Once you’ve made one of the greatest documentaries of all time — 1994′s “Hoop Dreams,” which followed two Chicago basketball players from grade school to college — what could possibly come next? Director Steve James tried to leap to fiction (“Prefontaine“) and tried to make documentaries on lighter topics (“Reel Paradise“) or on a more intimate scale (“Stevie“) in the years since “Hoop Dreams.” But he always seemed like, bluntly, a man in search of work worthy of his talents — his unadorned shooting style, his refusal to employ voice-over, the patient truth and unblinkingly long gaze of his perspective. And with “The Interrupters” he is fortunate to have found it, and we are fortunate as well. James has given us one of the truly great documentaries of 2011, and given us a film that, in many ways, is just as good as “Hoop Dreams.”

Over the course of a year, James (inspired by a New York Times story by co-producer Alex Kotlowitz) follows the men and women of CeaseFire, a Chicago-based group whose approach to violence is twofold. First, under the direction of epidemiologist Gary Slutkin, the group works from the idea that violence is a disease — not metaphorically, but literally, where carriers and transmission vectors can be isolated or interrupted before they lash out and infect others. (Slutkin notes, matter-of-factly, how “violence is learned behavior. You can judge it, but that’s not what we do in science.”) And second, the group is composed of ex-criminals and gang members, people who can tell firsthand the consequences of violence, of anger, of rage. During one of CeaseFire’s many organizational meetings, a member looks around the room and notes that among the 30-plus people in attendance, “we got over 500 years in prison at this table.
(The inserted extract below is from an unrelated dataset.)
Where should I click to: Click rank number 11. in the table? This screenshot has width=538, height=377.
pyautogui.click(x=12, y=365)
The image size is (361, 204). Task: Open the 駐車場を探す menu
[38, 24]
That’s a lot of f—ing wisdom.”

And unlike a Spurlock or a Moore or a Timoner, there’s no voice-over here, no Flash-animated graphics or computer-animated Venn diagrams. There’s just people, and the slow hard work of trying to convince people that they can change. James follows three “interrupters” in their work: Ameena Matthews (ex-gang member and daughter to a notorious criminal), Cobe Williams (who turned his life around after 13 years in prison) and Eddie Bocanegra (still paying the price for a murder he committed when he was 17). And much of that work, we realize, is storytelling — not just the “interrupters” telling youths at risk how they suffered and what they learned, but also telling themselves that they’ll never be like that again, that they are doing good work now, that there’s some kind of atonement possible.
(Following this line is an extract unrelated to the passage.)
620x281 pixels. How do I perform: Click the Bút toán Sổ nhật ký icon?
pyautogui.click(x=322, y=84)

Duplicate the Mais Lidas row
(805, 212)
We also, to James’ credit, see why this work is necessary. The death of 14-year-old Derrion Albert is shown in graphic detail, to demonstrate the kind of event that the members of CeaseFire work tirelessly after — to stop the cascade of revenge and recrimination, to keep funerals from turning into gang ceremonies, to instill a sense of long-term consequence in a community where, as a funeral director says matter-of-factly, “Young people don’t expect to live past 30.” And the film shows us people being blunt and bold. An ex-con named Flamo notes that he’s spent 15 of his 32 years in prison: “Ain’t no shame, ain’t no secret.” Ameena says to one of her charges, Caprysha, how “don’t nobody need to kiss your ass for you to do the things you need to do.”

I’ve read other reviews complaining that James’ approach here is too linear, too structured, too detached. Considering that this is a story, not showmanship, and that these are real people in a real place, I should think that linear thinking, structured presentation and detached observation are exactly what you would want, considering how many other recent documentaries utterly lack them. Really, if you aren’t moved by the simple circumstance of Eddie Bocanegra explaining who, and how, he killed when he was 17 — in the place where it happened — you could certainly suggest that a little more editing and flash would benefit the scene. But I think you’d be saying more about your sensibilities than the film’s merits. Hollywood suggests everything is going to be fine; the news suggests that everything is going to be awful. In-between, in “The Interrupters,” we have instead the truth — that things will be, and that it’ll take a lot of real work and true honesty to make them better. James’ “Hoop Dreams” has been spoken of with reverence and wonder for 17 years; now, he has an equal to its reputation.